Donnie Evans, medical director for two EMS companies, was found in April to have written narcotic prescriptions for 15 patients without documenting properly the need for the drugs. He is under the supervision of another physician for the next three years. He says the medical board penalty does not tell the whole story.
"It had nothing to do with the lack of documentation. I was at a clinic that wasn't doing the right thing," Evans said. "So I didn't have the records to support what I did."
Evans says he gets paid between $500 and $1,000 a month by each one, but added, "Our roles are primarily perfunctory ... We review files. Not all the files, no."
Emmanuel Mbanefo Nwora, in June was ordered to attend a course on medical record-keeping and risk management and pay a $500 fine for not maintaining adequate medical records when he examined patients at a health fair at a retirement community. He has seven companies under his supervision.
Larry Lipscomb, who monitors five companies, has been sanctioned twice. In 2000, he was fined $2,000 for delegating medical duties to an unlicensed person. In 2003, he was ordered back to class for record-keeping and risk management courses.
Dudley Ross directs seven through his company, Qwest Inc. He was found to have submitted a falsified medical malpractice insurance certificate to his employer and was sanctioned by the state board and ordered to pay a fine.

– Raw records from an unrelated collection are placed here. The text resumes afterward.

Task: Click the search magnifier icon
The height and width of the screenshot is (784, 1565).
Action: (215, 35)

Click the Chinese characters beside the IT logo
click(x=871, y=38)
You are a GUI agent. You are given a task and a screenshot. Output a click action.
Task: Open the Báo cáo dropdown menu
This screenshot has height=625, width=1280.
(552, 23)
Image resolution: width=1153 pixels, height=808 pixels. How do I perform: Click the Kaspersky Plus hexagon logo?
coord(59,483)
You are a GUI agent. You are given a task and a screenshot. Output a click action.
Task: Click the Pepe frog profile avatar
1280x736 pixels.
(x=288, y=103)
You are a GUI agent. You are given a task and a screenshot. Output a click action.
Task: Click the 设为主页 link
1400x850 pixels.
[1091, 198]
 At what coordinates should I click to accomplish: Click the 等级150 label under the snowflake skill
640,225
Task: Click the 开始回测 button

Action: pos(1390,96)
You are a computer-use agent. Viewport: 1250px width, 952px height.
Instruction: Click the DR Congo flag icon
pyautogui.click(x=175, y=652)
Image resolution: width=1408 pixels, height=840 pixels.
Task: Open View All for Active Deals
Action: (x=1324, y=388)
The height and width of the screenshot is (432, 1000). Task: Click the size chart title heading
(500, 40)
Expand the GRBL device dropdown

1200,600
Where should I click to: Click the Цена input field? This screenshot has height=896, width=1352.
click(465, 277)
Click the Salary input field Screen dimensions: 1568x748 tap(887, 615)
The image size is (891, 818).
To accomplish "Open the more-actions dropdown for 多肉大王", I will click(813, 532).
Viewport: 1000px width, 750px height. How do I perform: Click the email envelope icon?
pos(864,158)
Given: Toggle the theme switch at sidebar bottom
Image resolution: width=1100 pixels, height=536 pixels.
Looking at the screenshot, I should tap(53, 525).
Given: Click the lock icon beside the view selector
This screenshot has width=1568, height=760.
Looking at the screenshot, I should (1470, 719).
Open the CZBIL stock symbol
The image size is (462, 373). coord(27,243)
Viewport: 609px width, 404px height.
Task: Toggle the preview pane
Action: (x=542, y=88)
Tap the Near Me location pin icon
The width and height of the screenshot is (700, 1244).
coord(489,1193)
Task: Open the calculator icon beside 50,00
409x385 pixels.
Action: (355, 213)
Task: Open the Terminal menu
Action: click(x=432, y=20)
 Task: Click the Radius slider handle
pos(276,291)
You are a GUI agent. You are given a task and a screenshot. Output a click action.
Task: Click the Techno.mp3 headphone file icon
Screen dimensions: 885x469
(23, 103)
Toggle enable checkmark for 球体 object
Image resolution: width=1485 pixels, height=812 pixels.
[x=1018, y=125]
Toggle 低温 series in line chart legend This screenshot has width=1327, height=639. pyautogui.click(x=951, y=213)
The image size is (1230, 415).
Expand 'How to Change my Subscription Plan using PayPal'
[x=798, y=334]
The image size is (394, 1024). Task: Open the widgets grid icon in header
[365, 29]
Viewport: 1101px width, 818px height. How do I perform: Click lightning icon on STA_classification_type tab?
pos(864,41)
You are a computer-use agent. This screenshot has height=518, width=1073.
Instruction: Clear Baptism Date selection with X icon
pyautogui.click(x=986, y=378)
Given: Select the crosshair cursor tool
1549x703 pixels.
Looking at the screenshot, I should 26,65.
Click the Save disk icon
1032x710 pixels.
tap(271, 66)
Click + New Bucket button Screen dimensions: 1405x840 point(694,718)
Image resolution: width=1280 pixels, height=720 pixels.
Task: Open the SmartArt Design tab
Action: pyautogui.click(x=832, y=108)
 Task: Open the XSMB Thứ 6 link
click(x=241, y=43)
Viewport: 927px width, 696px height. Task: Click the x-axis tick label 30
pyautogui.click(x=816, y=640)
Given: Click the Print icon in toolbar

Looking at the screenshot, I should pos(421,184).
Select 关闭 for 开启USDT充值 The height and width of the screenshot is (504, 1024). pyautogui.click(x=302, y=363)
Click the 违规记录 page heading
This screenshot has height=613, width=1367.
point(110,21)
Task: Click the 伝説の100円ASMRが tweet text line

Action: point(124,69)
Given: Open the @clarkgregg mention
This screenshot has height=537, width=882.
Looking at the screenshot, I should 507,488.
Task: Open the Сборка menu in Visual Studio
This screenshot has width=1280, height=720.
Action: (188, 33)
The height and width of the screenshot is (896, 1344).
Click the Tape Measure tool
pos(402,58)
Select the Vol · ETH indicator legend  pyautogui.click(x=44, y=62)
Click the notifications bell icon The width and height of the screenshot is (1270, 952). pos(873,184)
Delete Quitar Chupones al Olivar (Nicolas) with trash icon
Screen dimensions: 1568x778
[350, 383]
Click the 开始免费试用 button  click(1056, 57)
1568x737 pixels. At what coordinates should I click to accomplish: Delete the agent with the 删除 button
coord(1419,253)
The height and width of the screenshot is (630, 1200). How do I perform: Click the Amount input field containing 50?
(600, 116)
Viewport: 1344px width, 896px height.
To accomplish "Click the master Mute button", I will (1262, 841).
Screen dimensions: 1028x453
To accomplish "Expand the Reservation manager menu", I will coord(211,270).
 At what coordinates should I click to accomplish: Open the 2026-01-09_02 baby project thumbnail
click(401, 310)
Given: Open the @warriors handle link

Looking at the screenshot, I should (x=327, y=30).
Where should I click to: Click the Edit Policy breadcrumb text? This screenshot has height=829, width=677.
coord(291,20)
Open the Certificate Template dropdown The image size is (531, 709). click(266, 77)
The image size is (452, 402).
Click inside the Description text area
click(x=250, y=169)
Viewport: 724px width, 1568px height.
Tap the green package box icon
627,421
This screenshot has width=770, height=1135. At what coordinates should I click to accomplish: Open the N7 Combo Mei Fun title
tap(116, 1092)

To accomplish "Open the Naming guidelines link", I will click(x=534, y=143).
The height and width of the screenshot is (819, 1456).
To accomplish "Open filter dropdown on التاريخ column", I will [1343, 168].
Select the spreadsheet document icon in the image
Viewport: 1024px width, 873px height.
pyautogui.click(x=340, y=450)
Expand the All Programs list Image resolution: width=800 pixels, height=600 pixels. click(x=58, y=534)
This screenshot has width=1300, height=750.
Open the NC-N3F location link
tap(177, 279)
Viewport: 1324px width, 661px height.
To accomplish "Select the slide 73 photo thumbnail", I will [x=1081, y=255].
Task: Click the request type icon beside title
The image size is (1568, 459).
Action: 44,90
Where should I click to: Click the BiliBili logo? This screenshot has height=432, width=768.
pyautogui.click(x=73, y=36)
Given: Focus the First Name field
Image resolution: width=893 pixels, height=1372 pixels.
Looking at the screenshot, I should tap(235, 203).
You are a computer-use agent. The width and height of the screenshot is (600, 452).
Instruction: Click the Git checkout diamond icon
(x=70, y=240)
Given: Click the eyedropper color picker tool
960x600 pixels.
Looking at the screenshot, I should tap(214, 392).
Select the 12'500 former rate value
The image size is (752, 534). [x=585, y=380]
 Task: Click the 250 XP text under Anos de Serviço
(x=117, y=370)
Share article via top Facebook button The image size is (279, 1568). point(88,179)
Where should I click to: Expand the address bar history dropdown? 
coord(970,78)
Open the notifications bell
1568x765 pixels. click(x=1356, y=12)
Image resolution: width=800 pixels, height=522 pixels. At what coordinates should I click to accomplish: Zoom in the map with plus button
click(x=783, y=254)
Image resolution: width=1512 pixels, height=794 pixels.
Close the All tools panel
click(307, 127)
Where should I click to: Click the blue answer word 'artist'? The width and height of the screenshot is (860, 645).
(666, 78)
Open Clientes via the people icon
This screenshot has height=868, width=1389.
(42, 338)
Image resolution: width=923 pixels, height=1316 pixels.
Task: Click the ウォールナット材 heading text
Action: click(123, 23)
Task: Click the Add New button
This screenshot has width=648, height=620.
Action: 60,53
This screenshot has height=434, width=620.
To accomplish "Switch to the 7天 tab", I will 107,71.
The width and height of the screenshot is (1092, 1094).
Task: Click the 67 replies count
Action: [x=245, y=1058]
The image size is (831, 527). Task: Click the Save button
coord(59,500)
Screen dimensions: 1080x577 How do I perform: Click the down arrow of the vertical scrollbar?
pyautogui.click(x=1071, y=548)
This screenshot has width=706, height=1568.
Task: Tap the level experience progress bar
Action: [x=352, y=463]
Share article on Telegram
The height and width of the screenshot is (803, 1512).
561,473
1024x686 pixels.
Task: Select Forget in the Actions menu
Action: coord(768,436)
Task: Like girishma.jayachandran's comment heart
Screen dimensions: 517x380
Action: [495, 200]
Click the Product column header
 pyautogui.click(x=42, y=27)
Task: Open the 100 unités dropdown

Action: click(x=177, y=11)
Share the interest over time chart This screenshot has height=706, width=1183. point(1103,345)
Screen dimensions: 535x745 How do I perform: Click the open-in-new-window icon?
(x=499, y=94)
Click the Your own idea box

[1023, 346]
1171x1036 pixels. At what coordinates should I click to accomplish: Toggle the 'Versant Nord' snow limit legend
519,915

"That issue with the board has been cleared," Ross said. "That (the sanction) had nothing to do with it (his EMS operation). That was totally separate."
Gibson, Mbanefo Nwora and Lipscomb did not return calls for comment.
Taken together, the companies these eight doctors now supervise have collected more than $45 million in Medicare dollars over the past five years.
Scott Rivenes, who operates Titus Medical Services, supervises more companies than any other doctor: 71. He has no disciplinary record and says he reviews run records every month. In the last five years, he has been hired by as many as 96 companies, which were paid at least $87.1 million by Medicare.
"Deviations are reported to me and feedback is given to the companies," said Rivenes, who also is an emergency room physician in Sugar Land. "As a taxpayer, I am of course worried about any fraudulently billed claim to Medicare, whether wheelchair, home health or unneeded EMS transport.
"If I become aware of any illegal activities, I would immediately terminate the relationship and turn over that information to the appropriate agency."